> [GIVEN TASK]: Please copy everything in the data below from the line containing "240x174 pixels. Task: Open" down to the line containing "click(57, 19)", swapping "Facebook" for "LinkedIn" and leaving all else unchanged.

> [Entries from a dataset]:

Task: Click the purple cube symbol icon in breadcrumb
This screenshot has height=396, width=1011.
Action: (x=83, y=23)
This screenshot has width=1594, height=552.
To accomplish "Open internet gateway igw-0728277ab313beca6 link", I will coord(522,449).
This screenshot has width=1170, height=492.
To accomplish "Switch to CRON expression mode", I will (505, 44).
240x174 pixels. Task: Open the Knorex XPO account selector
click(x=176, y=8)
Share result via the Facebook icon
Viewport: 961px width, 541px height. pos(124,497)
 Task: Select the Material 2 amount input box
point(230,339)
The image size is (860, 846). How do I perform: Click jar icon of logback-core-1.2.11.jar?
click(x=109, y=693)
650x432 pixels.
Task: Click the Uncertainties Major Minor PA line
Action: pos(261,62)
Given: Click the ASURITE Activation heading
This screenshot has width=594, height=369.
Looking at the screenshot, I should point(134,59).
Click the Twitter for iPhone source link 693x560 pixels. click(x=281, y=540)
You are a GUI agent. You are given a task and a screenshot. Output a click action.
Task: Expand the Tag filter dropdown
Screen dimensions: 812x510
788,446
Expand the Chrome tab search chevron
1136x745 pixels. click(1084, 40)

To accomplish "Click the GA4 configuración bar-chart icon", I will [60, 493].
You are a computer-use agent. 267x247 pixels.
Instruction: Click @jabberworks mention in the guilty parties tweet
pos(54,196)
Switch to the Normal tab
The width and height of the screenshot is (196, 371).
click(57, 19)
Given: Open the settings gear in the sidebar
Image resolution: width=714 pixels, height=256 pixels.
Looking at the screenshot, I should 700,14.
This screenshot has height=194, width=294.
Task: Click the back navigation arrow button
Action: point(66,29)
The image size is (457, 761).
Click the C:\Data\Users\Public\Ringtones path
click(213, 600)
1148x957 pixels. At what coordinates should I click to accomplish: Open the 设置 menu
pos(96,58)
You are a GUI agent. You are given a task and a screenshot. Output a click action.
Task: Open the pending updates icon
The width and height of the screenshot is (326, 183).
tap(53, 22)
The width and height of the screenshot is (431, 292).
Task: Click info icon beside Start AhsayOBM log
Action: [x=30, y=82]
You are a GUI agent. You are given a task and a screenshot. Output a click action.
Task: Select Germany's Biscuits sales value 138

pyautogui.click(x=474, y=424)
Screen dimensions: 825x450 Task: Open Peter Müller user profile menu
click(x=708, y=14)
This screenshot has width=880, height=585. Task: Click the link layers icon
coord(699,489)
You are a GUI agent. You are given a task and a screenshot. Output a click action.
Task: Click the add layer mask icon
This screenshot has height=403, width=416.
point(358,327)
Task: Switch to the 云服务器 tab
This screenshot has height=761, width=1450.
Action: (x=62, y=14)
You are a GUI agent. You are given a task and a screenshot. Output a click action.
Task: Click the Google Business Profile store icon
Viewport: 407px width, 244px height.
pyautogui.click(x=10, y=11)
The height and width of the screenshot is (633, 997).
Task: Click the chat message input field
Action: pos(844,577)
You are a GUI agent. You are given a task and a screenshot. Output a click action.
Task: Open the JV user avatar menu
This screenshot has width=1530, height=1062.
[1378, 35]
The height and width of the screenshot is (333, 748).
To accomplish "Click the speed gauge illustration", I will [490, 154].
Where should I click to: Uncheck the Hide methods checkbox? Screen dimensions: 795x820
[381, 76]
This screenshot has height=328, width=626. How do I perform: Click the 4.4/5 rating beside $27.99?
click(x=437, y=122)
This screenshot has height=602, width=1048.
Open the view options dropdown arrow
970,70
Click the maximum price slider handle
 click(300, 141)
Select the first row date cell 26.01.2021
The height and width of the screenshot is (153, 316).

> [CORRECT OUTPUT]:
240x174 pixels. Task: Open the Knorex XPO account selector
click(x=176, y=8)
Share result via the LinkedIn icon
Viewport: 961px width, 541px height. pos(124,497)
 Task: Select the Material 2 amount input box
point(230,339)
The image size is (860, 846). How do I perform: Click jar icon of logback-core-1.2.11.jar?
click(x=109, y=693)
650x432 pixels.
Task: Click the Uncertainties Major Minor PA line
Action: pos(261,62)
Given: Click the ASURITE Activation heading
This screenshot has width=594, height=369.
Looking at the screenshot, I should point(134,59).
Click the Twitter for iPhone source link 693x560 pixels. click(x=281, y=540)
You are a GUI agent. You are given a task and a screenshot. Output a click action.
Task: Expand the Tag filter dropdown
Screen dimensions: 812x510
788,446
Expand the Chrome tab search chevron
1136x745 pixels. click(1084, 40)

To accomplish "Click the GA4 configuración bar-chart icon", I will [60, 493].
You are a computer-use agent. 267x247 pixels.
Instruction: Click @jabberworks mention in the guilty parties tweet
pos(54,196)
Switch to the Normal tab
The width and height of the screenshot is (196, 371).
click(57, 19)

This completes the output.